Deakin, Barton and Kingston put their case to the British public, at
numerous complimentary functions. In the event they compromised: appeals
involving constitutional issues required leave of the High Court,
otherwise the right of appeal remained unimpaired unless further limited
by the parliament of the Commonwealth. The triumphant trio danced 'hand
in hand' in jubilation. In July, as he sailed home to a great welcome,
an 'Act to constitute the Commonwealth of Australia' received the royal
assent.
Deakin made a remarkable decision on his return. In London he had met Lord Glenesk, proprietor, and Nicol Dunn, editor, of the Morning Post.
In November he accepted an offer to become their 'special' or 'Sydney'
correspondent, furnishing weekly letters and occasional cables on
Australian politics for £500 a year. In his just-completed manuscript
(first published in 1944 as The Federal Story), he recorded an
'inner history' of the Federation movement. An anonymous Deakin was now
to write an inner account of Federal politics for a Tory unionist paper
even as he was about to become a minister of the Crown, and remain one
for most of the thirteen years of his secret journalism. The money was
useful and he persuaded himself that it was his duty to supply an
ignorant British public with informed news and views on Australian
politics. Later, in 1904-05, he was to write unsigned articles for the
London National Review. The letters and articles were to prove
vivid in style, intelligent in comment, relatively free from bias and
mildly critical of himself on occasions. By any standards it was
extraordinary.
The turn of the century was a momentous time in the
history of Australia and the Empire. Queen Victoria died and the South
African War was being fought. Australians looked to the coming of the
Commonwealth, and aspiring Federal politicians looked forward to the
general election in March 1901. Deakin formed the National Liberal
Organization, which united wings of the Liberal Party in Victoria, and
as founder-president he espoused progressive liberal policies and
selected candidates. He exchanged letters with Barton and Kingston,
discussing platforms and tactics. The Earl of Hopetoun, governor-general, blundered in asking Sir William Lyne,
premier of New South Wales but an anti-Federationist in the referenda,
to form a caretaker cabinet. Deakin's refusal to serve under Lyne proved
decisive, and Hopetoun called upon Barton.
Deakin helped to
select the 'shadow cabinet' and advised on the number and nature of
departments and the distribution of portfolios. He himself was sworn in
as attorney-general: the youngest member of cabinet. With fellow members
he devised the Protectionist policy speech, delivered by Barton at
Maitland on 17 January 1901.
The first Federal election resulted
in a narrow majority for the Protectionists over Free Traders. Labor
came in third and declared its tactics of
support-in-return-for-concessions, which in practice meant giving
general support to the Barton government. Free Traders outnumbered
Protectionists in the Senate, and Labor surprised even itself by winning
the balance of nearly a quarter of the seats. Deakin won handsomely in
Ballarat, which he held until he retired in 1913.
Federal
parliament opened in May and the Barton ministry in general, and Deakin
in particular, faced daunting tasks. As leader of the House Deakin was
frequently in charge of parliamentary business, and as attorney-general
he headed a department which drafted bills for foundation machinery and
policies, and provided advice and opinions on points of law for other
ministers. While (Sir) Robert Garran,
his energetic departmental secretary, was indispensable, Deakin was an
active attorney-general, especially in preparing opinions and drafting
bills for the public service, arbitration and the High Court. On the
immigration restriction bill he supported Barton against Labor, who
wanted more direct methods of exclusion than the dictation test. His
famous second reading speech on the bill lacked the vicious racism of
many others, but his claim that Japanese must be kept out because of
their good qualities, not their bad, neither pleased nor placated them.

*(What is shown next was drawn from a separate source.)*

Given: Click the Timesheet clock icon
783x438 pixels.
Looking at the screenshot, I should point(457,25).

He took no part in interminable debates on the tariff, but his diplomacy
in September 1902 averted possible deadlock between the Senate and
House, and secured the measure which set the Commonwealth on the path to
financial independence. By this time he was acting prime minister, a
post he filled for six months while Barton attended the coronation and
the Colonial Conference.
White Australia legislation was never in
real danger and a uniform tariff had to be passed, but the Judiciary Act
of 1903 needed all Deakin's negotiating skills. The Constitution
provided for a High Court, but it set down no mandatory timetable for
its creation and the bill met unexpected hostility. Inside Federal
parliament (Sir) George Reid,
Opposition leader, played politics, blaming the government both for
undue haste and improper delay: many Protectionists were uneasy.

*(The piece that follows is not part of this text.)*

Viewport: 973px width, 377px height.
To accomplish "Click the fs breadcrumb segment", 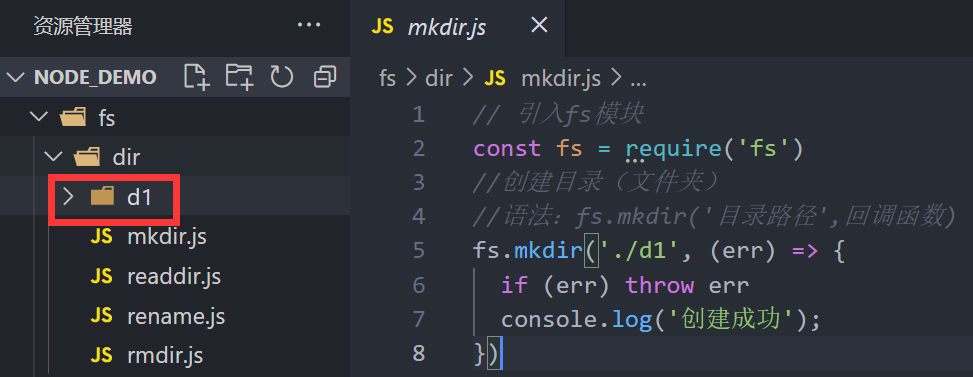I will pos(387,78).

Outside, State politicians, newspapers and the public condemned the
proposal on State-rights grounds and with telling charges of Federal
extravagance. Deakin's masterful second reading speech in March 1902 was
widely regarded as a supreme example of parliamentary advocacy. In the
end, passage of the bill probably owed less to the speech than to
personal loyalty to 'affable Alfred' and hints of his possible
resignation. While the bill to found the High Court was Deakin's most
'cherished' measure, according to the anonymous correspondent, the
conciliation and arbitration bill was Kingston's. Kingston, pioneer of
compulsory arbitration, became its first Federal casualty when, in July
1903, he resigned over cabinet's refusal to extend the bill's scope to
all seamen engaged in coastal trade. Deakin took charge of the measure.
Most members agreed with the principle of arbitration, but disagreement
arose on detail. Labor's Andrew Fisher, assisted by the Opposition, amended the bill to include State railway-workers. Deakin abandoned the bill for the time being.
When
Barton retired to the High Court in September Deakin succeeded him as
prime minister and minister of external affairs. He made several
ministerial changes, bringing in Thomas Playford and (Sir) Austin Chapman.

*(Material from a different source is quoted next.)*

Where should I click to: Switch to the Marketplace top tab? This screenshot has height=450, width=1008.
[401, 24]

Deakin retained office in the December election, which produced three
almost equal parties in the House, with informal Labor support. His
government was short lived. He reintroduced the arbitration bill in
March 1904, but Labor amended the bill to apply it to State public
servants, a move he believed unconstitutional. He treated the defeat as a
matter of no confidence and advised Lord Northcote, governor-general, to send for John Watson,
Labor leader. Watson had less chance of keeping office than Deakin, who
promised him 'fair play' provided he acquired a 'constitutional'
majority. Labor, however, took office in April without making overtures
to radical Protectionists such as Lyne and (Sir) Isaac Isaacs.
In
May Deakin urged his party to accept Reid's terms for a working
alliance though he himself would not serve in any coalition with Reid,
whom he disliked and mistrusted. A divided Protectionist Party refused
the offer and Watson's belated overtures. Labor pressed on with the
arbitration bill until halted by (Sir) James McCay
who, with Deakin's concurrence, later moved against its recommittal.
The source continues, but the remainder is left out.